In years past, we've seen critically acclaimed albums be snubbed and instead mediocre quality albums given a nomination for 'Album Of The Year'. One of the most notable cases was the omission of Kanye West's My Beautiful Dark Twisted Fantasy in 2012. Album's in the category during that year included Rihanna's Loud and Lady Gaga's The Fame Monster. Both of those albums were good, but they were not of the calibre of West's release, nor will those albums stand the test of time in many years to come. Dr. Dre's The Chronic in retrospect has been labelled one of the best rap albums of our time. However, the committee didn't deem the release listenable and Dre consequently wasn't nominated in the category. Instead, Whitney Houston's soundtrack to The Bodyguard took out the award. The strangest thing is that hip-hop didn't even have a category for 'Best Hip-hop/Rap Album' until 1996, meaning that classic albums such as Nas' Illmatic and Run DMC's Raising Hell have never been recognised by the awards. In the rock scene, The Strokes failed to score a nomination for 'Album Of The Year', despite the fact their debut album set the formula for Indie Rock music in New York and was considered the top release of the year by media outlets such as Billboard, NME, Time Magazine, and Entertainment Weekly.

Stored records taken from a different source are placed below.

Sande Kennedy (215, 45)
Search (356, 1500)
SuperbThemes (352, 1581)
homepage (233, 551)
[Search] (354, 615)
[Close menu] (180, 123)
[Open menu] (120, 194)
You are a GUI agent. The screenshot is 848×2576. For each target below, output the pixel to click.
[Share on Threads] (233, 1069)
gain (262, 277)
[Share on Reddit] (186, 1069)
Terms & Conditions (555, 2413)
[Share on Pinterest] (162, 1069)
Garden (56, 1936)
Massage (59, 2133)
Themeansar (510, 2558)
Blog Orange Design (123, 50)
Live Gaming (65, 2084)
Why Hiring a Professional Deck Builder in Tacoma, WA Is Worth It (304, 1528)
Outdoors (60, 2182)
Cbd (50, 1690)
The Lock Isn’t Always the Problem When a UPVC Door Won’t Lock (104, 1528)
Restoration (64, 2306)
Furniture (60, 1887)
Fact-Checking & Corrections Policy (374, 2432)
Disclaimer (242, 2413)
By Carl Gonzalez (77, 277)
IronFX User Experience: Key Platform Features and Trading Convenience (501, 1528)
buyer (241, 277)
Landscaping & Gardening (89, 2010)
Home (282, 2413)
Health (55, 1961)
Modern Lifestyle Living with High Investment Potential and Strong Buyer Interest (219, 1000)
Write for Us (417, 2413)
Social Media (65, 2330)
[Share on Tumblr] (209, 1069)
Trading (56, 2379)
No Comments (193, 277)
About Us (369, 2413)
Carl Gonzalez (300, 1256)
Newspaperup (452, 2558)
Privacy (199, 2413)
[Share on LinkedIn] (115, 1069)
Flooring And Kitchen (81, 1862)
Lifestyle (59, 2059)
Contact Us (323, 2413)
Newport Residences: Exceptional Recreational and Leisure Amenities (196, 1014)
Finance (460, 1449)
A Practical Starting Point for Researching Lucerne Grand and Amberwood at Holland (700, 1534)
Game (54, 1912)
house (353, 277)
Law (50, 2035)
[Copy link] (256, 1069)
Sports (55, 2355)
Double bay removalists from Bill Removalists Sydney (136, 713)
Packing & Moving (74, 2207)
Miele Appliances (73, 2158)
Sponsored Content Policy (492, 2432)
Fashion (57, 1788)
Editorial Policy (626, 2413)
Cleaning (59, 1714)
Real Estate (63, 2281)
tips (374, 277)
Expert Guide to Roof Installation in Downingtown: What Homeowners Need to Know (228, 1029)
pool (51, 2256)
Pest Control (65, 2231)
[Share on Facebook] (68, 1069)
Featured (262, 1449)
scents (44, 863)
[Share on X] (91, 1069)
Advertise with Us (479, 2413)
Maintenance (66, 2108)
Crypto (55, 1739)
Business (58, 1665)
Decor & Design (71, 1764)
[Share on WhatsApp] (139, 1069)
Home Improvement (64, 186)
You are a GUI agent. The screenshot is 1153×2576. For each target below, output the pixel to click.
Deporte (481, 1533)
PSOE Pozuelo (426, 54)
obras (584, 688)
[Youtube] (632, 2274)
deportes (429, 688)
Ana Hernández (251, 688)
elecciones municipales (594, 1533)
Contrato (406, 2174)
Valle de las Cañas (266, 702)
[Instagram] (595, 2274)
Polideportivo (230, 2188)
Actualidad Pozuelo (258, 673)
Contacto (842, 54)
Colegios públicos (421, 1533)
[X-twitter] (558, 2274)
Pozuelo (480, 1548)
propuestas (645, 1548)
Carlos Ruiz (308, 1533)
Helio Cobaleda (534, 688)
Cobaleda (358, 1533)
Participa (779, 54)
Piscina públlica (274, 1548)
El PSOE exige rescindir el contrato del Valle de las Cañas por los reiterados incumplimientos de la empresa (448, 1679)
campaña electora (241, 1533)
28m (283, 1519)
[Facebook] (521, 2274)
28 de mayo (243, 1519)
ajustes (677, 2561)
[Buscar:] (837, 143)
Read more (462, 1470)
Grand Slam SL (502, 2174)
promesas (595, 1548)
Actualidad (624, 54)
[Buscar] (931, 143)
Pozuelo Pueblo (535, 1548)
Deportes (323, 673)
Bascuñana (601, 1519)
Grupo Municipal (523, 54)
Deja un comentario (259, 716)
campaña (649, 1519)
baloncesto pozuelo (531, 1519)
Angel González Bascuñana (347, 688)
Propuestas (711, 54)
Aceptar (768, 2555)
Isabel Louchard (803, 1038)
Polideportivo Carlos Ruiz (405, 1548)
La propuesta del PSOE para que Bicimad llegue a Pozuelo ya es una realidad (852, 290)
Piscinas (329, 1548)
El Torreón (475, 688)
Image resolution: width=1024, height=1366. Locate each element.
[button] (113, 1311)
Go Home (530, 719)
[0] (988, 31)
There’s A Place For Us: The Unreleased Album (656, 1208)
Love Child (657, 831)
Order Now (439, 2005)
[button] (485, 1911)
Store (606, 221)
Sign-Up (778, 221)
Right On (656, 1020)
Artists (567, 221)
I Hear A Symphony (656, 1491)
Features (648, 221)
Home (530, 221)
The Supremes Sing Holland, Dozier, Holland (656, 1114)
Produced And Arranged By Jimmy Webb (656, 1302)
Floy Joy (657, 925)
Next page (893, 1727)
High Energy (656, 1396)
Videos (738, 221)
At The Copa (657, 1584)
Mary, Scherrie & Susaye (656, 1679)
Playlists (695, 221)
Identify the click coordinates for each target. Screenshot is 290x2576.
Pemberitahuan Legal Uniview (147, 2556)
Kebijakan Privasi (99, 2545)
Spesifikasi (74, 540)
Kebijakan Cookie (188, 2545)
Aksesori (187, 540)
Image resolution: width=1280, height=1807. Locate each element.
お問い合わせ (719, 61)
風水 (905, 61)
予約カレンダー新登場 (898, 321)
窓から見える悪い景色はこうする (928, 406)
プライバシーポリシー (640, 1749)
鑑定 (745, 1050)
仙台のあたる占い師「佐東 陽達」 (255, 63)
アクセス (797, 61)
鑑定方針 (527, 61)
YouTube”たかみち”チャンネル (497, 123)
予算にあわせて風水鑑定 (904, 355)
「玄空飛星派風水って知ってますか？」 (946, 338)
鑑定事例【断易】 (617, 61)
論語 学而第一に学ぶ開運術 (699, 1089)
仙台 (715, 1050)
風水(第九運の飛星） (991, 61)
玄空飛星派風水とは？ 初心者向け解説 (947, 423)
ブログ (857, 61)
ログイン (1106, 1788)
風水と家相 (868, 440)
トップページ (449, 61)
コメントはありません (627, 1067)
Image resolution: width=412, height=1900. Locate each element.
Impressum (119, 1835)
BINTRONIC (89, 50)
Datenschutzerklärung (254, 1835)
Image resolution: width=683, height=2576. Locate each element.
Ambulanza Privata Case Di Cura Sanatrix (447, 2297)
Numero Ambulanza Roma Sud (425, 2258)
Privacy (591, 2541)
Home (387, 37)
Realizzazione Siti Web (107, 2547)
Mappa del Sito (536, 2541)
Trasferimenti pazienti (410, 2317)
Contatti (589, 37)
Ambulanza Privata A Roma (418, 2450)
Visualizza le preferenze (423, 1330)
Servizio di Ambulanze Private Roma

A conspiracy theory amongst many is that some artists receive nominations to ensure that viewers are pleased and ratings for the coverage are high. The reality is, nobody will watch the awards if a bunch of unknowns receive nominations. It's only speculation, but it could explain the fact Katy Perry received a nomination for her album Teenage Dream even though it only scored a Metacritic score of 52%.

Metacritic scores play a big part when trying to assess whether an album is considered 'critically acclaimed', mediocre or just plain terrible. What Metacritic do is give albums an average percentage based on all the reviews and scores by professional music critics in the media. If you do want to award 'Album Of The Year' to an artist based on the quality of their work, this would be the best measure to do this.

These are the Metacritic scores of the albums nominated for this year's 'Album Of The Year':
  • 1989 - Taylor Swift - 76%
  • To Pimp A Butterfly - Kendrick Lamar - 96%
  • Sound and Color - Alabama Shakes - 80%
  • Traveller - Chris Stapleton - 83%
  • Beauty Behind The Madness - The Weeknd - 74%

Below are albums that received the highest scores and were eligible for nomination for 'Album Of The Year':
  • To Pimp A Butterfly - Kendrick Lamar - 96%
  • Black Messiah - D'Angelo - 95%
  • Carrie & Lowell - Sufjan Stevens - 90%
  • No Cities To Love - Sleater-Kinney - 90%
  • RTJ2 - Run The Jewels - 89%

If the award was based on album sales, then Taylor Swift is the clear winner. The powerhouse country turned pop star out sold all her previous albums selling over 8,600,000 copies of her album 1989, with people continuing to purchase it despite the fact it was released over a year ago. Kendrick Lamar has also sold over a million copies worldwide of his release To Pimp A Butterfly.

Below are the top selling albums eligible for nomination for 'Album Of The Year':
  • 1989 - Taylor Swift - 8,600,000
  • Title - Meghan Trainor - 1,462,000
  • If You're Reading This It's Too Late - Drake - 1,300,000
  • Wilder Mind - Mumford and Sons - 1,069,000
  • To Pimp A Butterfly - Kendrick Lamar - 1,029,000

Whether you consider an album worthy for the highly coveted title of 'Album Of The Year' depends on what you consider to be more important - the decision of critics or the popularity of the artist. Whether you agree with the list of nominees of the category or not, lets hope the committee for The Grammys make the correct decision and give the award to the release that not only was the top critically acclaimed release, but was also one of the highest selling eligible albums - To Pimp A Butterfly by Kendrick Lamar.